夢に向かって!
2023年3月13日。ようやくマスクの着用も個々の判断に任せるというところまでに緩和されました。しかし、予想された通り、マスクの着脱は皆さん様子見のスタートで、実際にはマスク生活を続ける人がほとんどというのが現実のようです。政府がその指針を示したとしても一気に方向転換をしないのも日本人の国民性を表しているとも言えますが、それよりも花粉の飛散が例年以上で、マスクを外せない方が多いのも事実です。何はともあれ、マスクをせずに快適に暮らせる、気持ちよくダンスができる方向性にあることをまずは喜ぼうではありませんか。
というわけで、ダンス界も2月26日の「アジアオープン」から3月4日・5日の「スーパージャパンカップ」、3月12日の「ユニバーサルグランプリ」と各団体のビッグコンペが無事開催され、応援する観客の皆さんも大いに盛り上がりました。3月18日には今年15回を数える「学連OBOG競技会」も昨年以上に盛り上がる大会となり、踊れる喜びを身体いっぱいに表していました。
この春シーズンは、各地で競技会やパーティが開催され、桜のシーズン到来を祝福するかのような賑わいを見せることでしょう。パーティにおいてもダンスタイムが復活していく流れにあり、コロナ前の賑やかさを取り戻していくのではないでしょうか。
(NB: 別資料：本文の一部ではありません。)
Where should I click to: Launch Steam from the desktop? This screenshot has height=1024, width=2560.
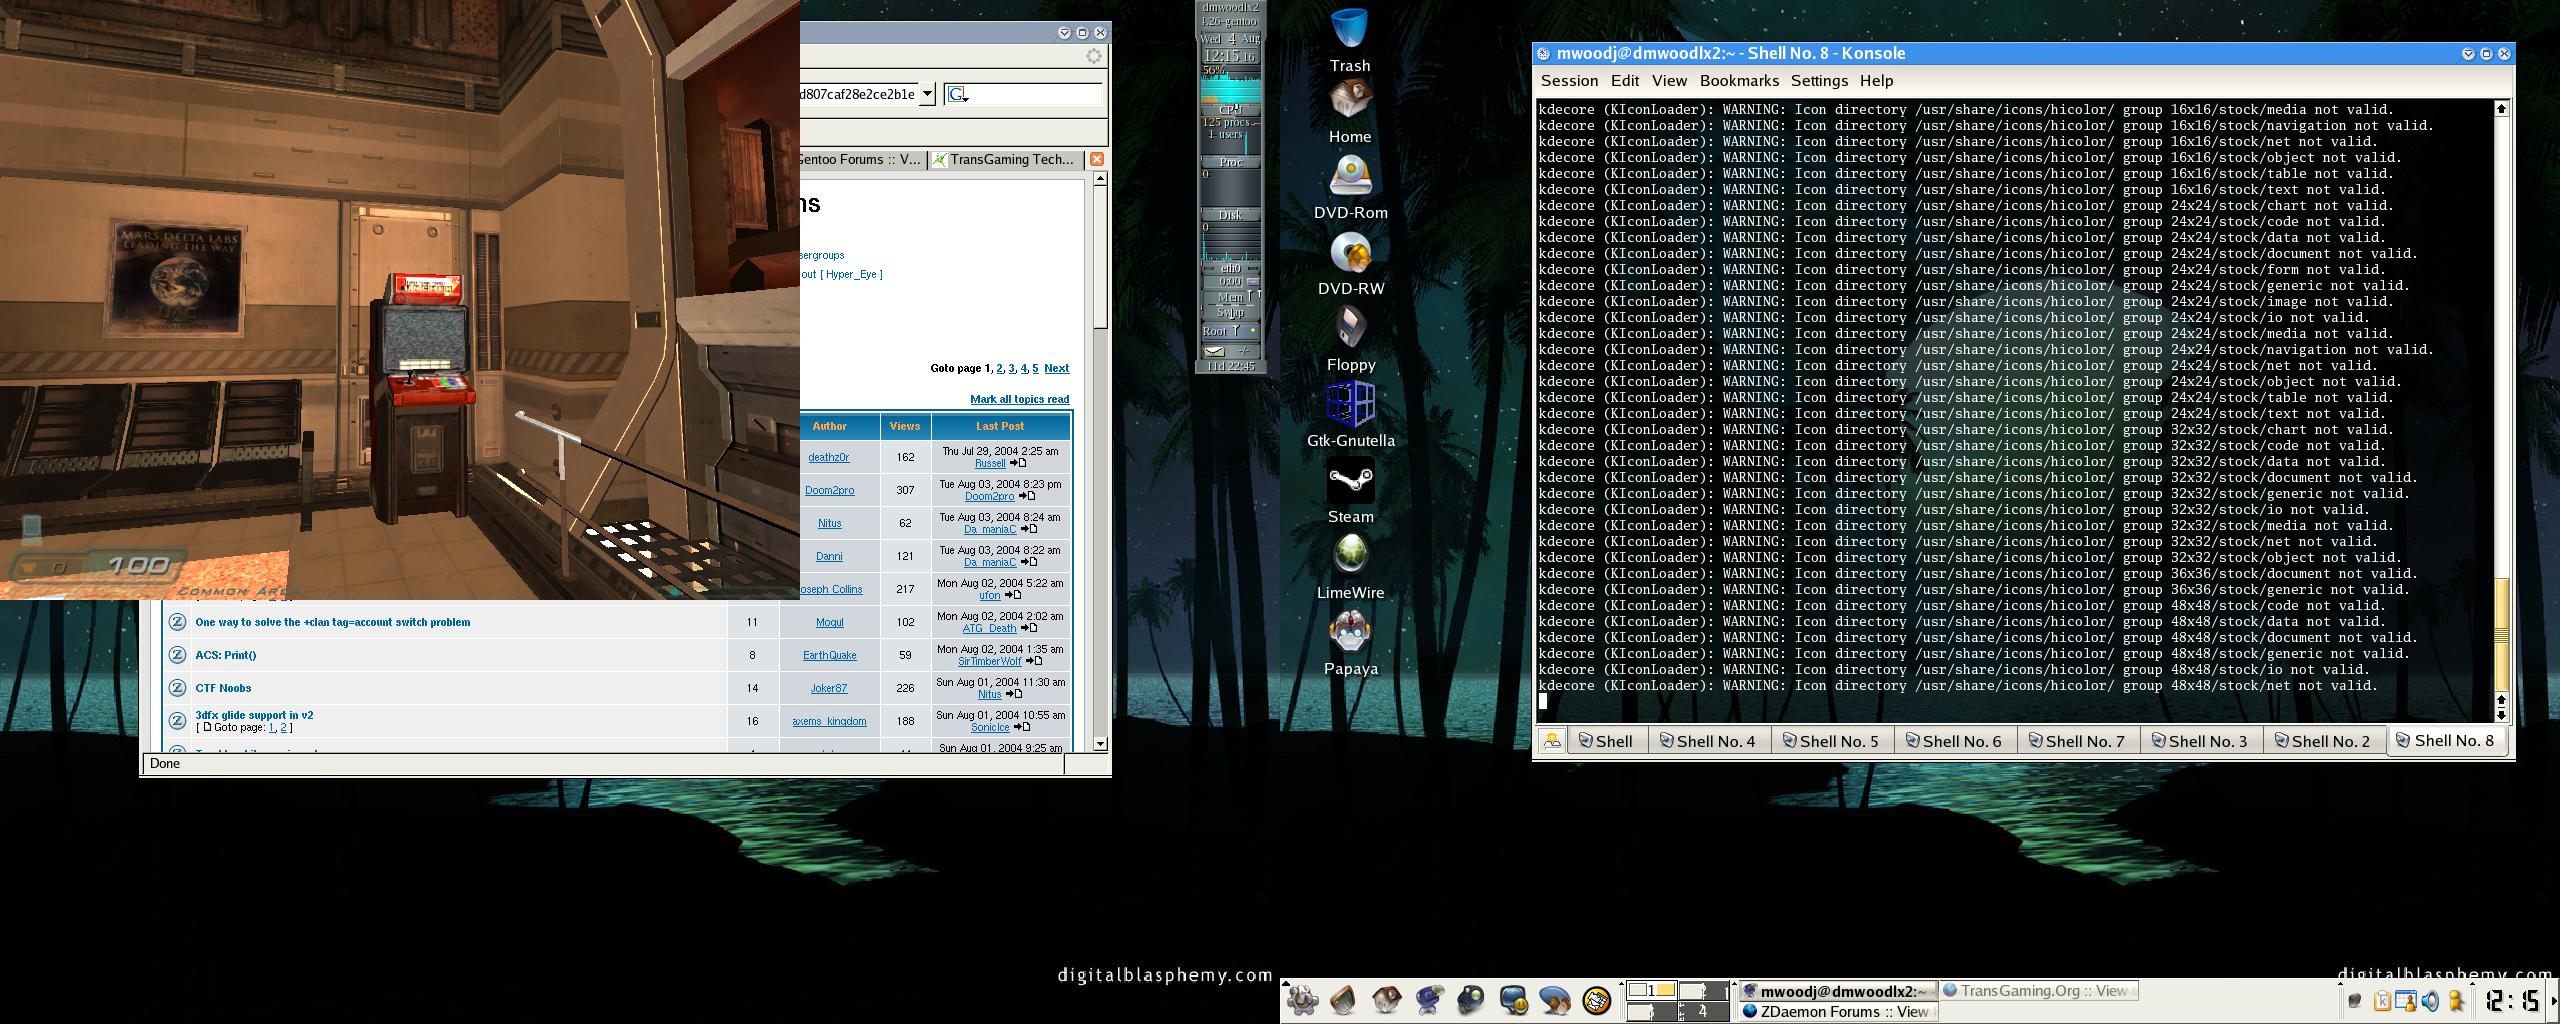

また、海外との交流もますます盛んになる方向にあり、4月9日には台北で「ワールドカップ」と銘打った競技会が開催されます。地元台湾の選手をはじめ、アジアで活動している世界のトップクラスも参加するこの大会は、日本からのエントリーも多く、審査員も世界レベルのジャッジが多数招聘。日本からは金光進陪氏と私の2名が参加することになっています。
そしてあっという間に季節は移っていき、英国でのビッグコンペが5月の初旬から開催されることに合わせて、コロナ前とは少し趣の違う海外遠征のプランを組むことになりそうです。ゴールデンウィークあたりで英国や欧米のダンスの盛んなエリアへ飛ぶ日本人選手は増えていくことでしょう。
まずは5月4日から8日まで「The Open Worlds 2023 」という競技会が英国ブラックプールのタワーボールルームで開催されます。主催は元世界ラテンファイナリストのポール・キリック氏で、実に多くのセクションが設けられており、日本からも今年は多くの選手が出場すると思われます。ジャッジも世界から多く招かれており、日本からも9名の審査員が各セクションに別れて審査を担当します。5月9日は同じ会場で「WDOプロラテン世界選手権」が開催され、日本からは山本英美氏がジャッジとして参加します。そしてさらに5月26日から6月2日までは本家本元の「全英選手権」がブラックプール・ウィンターガーデンのエンプレスボールルームで開催されます。
世界から集結したダンサーたちは約1カ月間レッスンと練習に明け暮れ、世界のレベルがさらに上がるシーズンを迎えることになります。チャレンジャーとしても世界のダンスを肌で感じ、コンペでの駆け引きの感覚を取り戻しつつ、自らを鍛えていく絶好の機会です。世界にしっかりと目を向けて、世界の素晴らしいダンス仲間と共に、生き生きとダンスに取り組んでいってほしいものです。
日本国内では、特にプロの立場となると、まだまだ諸手を挙げて全てフリーとはいかないのは事実で、組織には組織のルールもあります。統一に向けた動きが加速することを期待する一人ではありますが、日競連が分裂して以来、長い年月がかかっている現状、問題の解決はそう簡単なことではないと思います。時代が移っていく中で、新しい代へと受け継がれ、考え方や環境は当然変わっていくでしょう。そのタイミングがいつやってくるのか。国内の環境が良くなっていく時期は必ず訪れます。遠い話ではないように私は思います。
選手諸君は自らの夢への挑戦を、世界への挑戦を夢見ながら追い続けてほしいと思います。野球であれサッカーであれ、テニスであれバトミントンであれ、水泳の世界でも日本のアスリートは素晴らしい実績を残しています。日本の社会に明るいニュース、力強く生きる、チャレンジする勇気を与えてくれています。ダンスでもどうか本物を目指し、その夢を追い求め、世界が認める、私たちに夢と希望を与える存在に成長し続けてほしいと願います。